Leicester City are top of the league - but how far up the Marescalator?
Exactly how good are Leicester City, and how good could we be in a few weeks and months? Progress is a tantalising prospect when you’re already at the summit.
A pattern is emerging. Leicester City play. Leicester City win comfortably. I don't think they played particularly well. Then a highlights reel emerges, showing some of the best football you've ever seen from a Leicester City team - all from the game where I didn't think they played particularly well.
Great expectations
Either a perfect storm has been created involving a bunch of players too good for the Championship, a manager too good for the Championship, a cutting-edge playing style and a hangover from the kind of expectations set by regularly beating some of the biggest clubs in the country, winning trophies and playing in Europe - or I'm an idiot.
Probably a bit of both.
It’s a humbling experience, but we’re getting used to those as we begin to place all our trust in a manager who has worked wonders with players we had written off. The nature of our performances and results is forcing me to rethink what I mean by "not playing well". After all, on Sunday we conceded a stupid goal, gave the ball away repeatedly and made some pretty poor decisions with the final pass, cross or shot.
But on the flip side, we're barely conceding any goals - we can forgive the odd stupid one.
As for giving the ball away, Enzo Maresca acknowledged in his post-match interview that there was a period after half time when Blackburn wrenched the game from our grasp. The level of control Leicester exert for the majority of matches makes this occurrence feel strange, like it shouldn't happen. But it's unreasonable to expect even an excellent, possession-based team to retain control for the full 90+ minutes, especially away from home.
That's probably on me, and maybe some other fans, to revise our ideas slightly from expecting to control the entire game to the current situation whereby even when the other team is on top, we limit their opportunities and slowly wrest things back before taking advantage of our new latter-stages superiority.
Making good decisions with the final pass, cross or shot? Well, maybe if you’re a bit iffy in the attacking third and still score four goals then it doesn’t mean you’ve played poorly. It just means you’re showing so much potential that some of your fans are getting a bit carried away with what the team’s ceiling might look like. It’s difficult not to get carried away with the tantalising idea of improving from a near-perfect record so far.
Playing the Enzo way
The Blackburn game provided a good example of why we should change how we evaluate our players’ individual performances within this new style of play.
Stephy Mavididi had a quiet game by the standards of an impact winger expected to produce goals and assists, but he still played a frighteningly good crossfield ball that was integral to Jamie Vardy's goal.
As we expected, the two attacking midfield positions are starting to show real threat. Kiernan Dewsbury-Hall conjured a wonderful finish late on without bossing the game from start to finish, while Wilfred Ndidi's superb ball for Vardy's goal was another tick in the box for his new marauding midfield role.
As long as players are buying into Maresca’s vision and helping to turn it into reality, he will be happy with them.

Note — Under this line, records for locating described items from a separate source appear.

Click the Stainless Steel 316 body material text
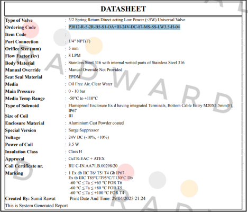Screen dimensions: 248x212 coord(126,63)
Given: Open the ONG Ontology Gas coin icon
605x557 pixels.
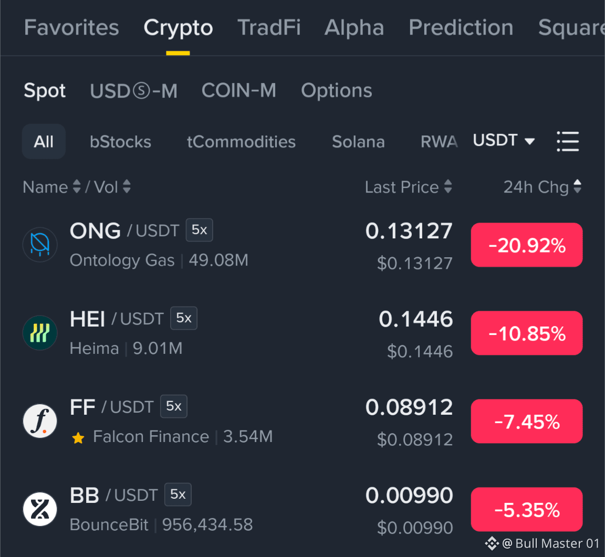Looking at the screenshot, I should point(40,245).
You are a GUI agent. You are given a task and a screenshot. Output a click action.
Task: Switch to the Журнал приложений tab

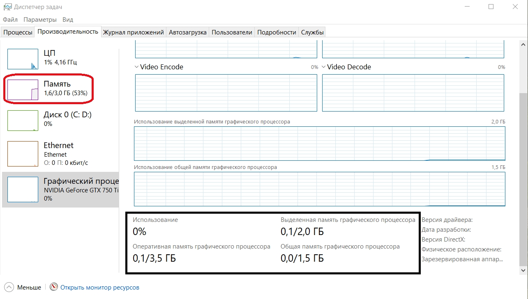[x=134, y=32]
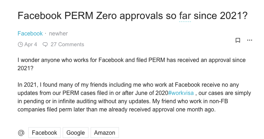Click the @ mention symbol icon
264x139 pixels.
(x=21, y=133)
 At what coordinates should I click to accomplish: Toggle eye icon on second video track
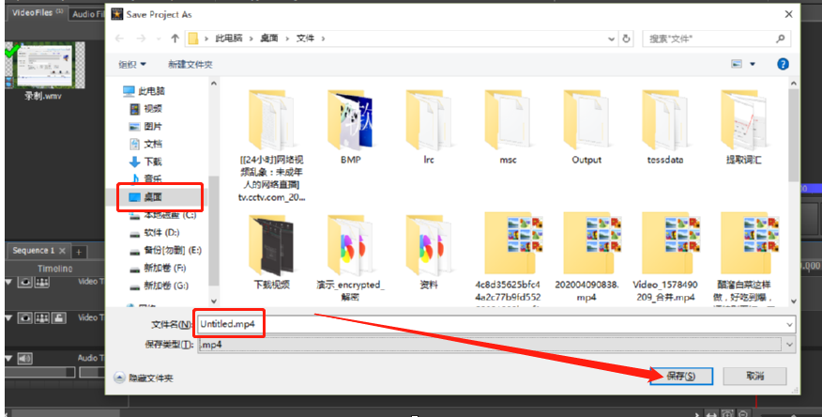[24, 317]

The obvious benchmark here is the Blackburn goal, and, for all the understandable misgivings, there are already huge numbers of Leicester fans making allowances for Mads Hermansen's error because they see the long-term benefit of playing out from the back. It was the same when a similar scenario led to Norwich's Kenny McLean hitting the bar at Carrow Road. I'm not sure I'll ever get used to that level of risk-taking but I'm looking forward to finding out whether that changes over the course of the season.

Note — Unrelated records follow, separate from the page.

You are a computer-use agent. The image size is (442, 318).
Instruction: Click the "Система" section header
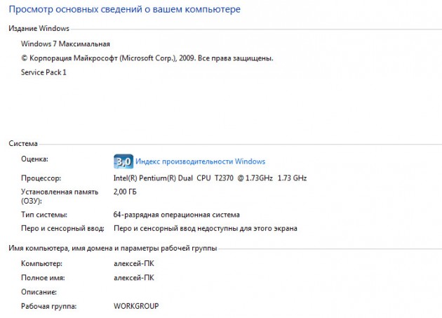(x=23, y=143)
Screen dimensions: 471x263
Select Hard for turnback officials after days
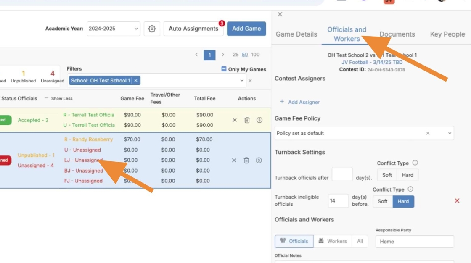pos(407,175)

One hugely noticeable aspect of the campaign so far is a reduction in the overall level of jeopardy, as we know we won't have a run of fixtures against the likes of Manchester City, Liverpool and Arsenal. There are still certain sights that would have had most of us reaching for the panic button last season - those 50-yard balls along the ground from goalkeeper to striker, Ricardo vacating right-back to move into midfield, Jannik Vestergaard. But it feels like we're pushing the boundaries within a safe space.

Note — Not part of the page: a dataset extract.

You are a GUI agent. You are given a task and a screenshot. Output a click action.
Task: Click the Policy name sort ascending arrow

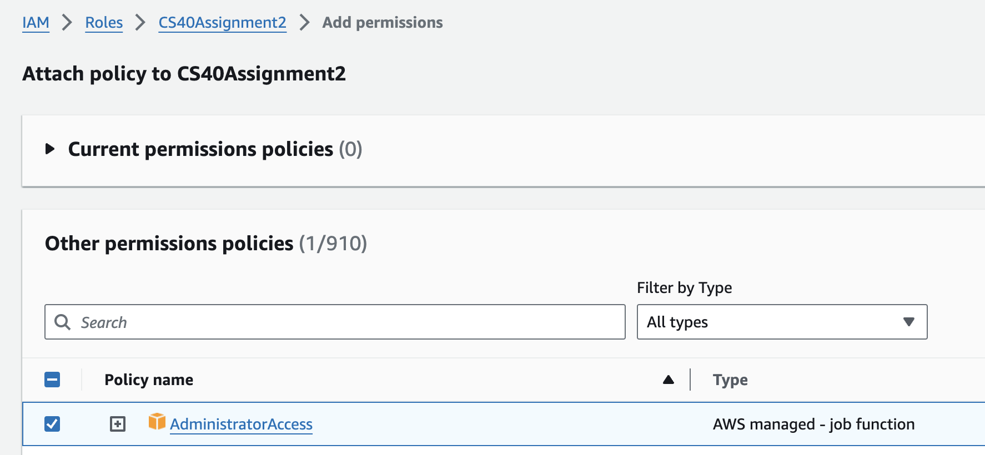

The next piece of the puzzle
The big question is how far we have travelled up the Marescalator. What level is this Leicester team capable of reaching, if we truly aren't playing that well but winning away comfortably? It's a frightening prospect for opposition teams to consider.
Because the players are still learning the system and we're adding pieces to the jigsaw all the time. A few weeks ago, it felt like the strikers weren't contributing much but Jamie Vardy scored from open play in both of the 4-1 away wins and the way he dispatched his penalty against Bristol City was the ultimate sign of confidence. His goal on Sunday was peak Vardy, making a half-chance look routine.
We're also already conceding far fewer chances in transition than we were in the first couple of weeks of the season. The balance feels better, and the strength of the squad means it's not a disaster when we lose players through injury as we have with Callum Doyle and Kasey McAteer.
Of course, Leicester fans have bitter recent experience of how unforeseen circumstances can derail a season that seemed certain to end successfully. But in the short-term, we are just waiting for the game when it all clicks - putting together the dominance of the Bristol City game, the grit we showed at Norwich and the kind of finishing on display at Southampton and Blackburn.
Someone's surely in for it soon, and when that happens we're going to need a longer highlights reel.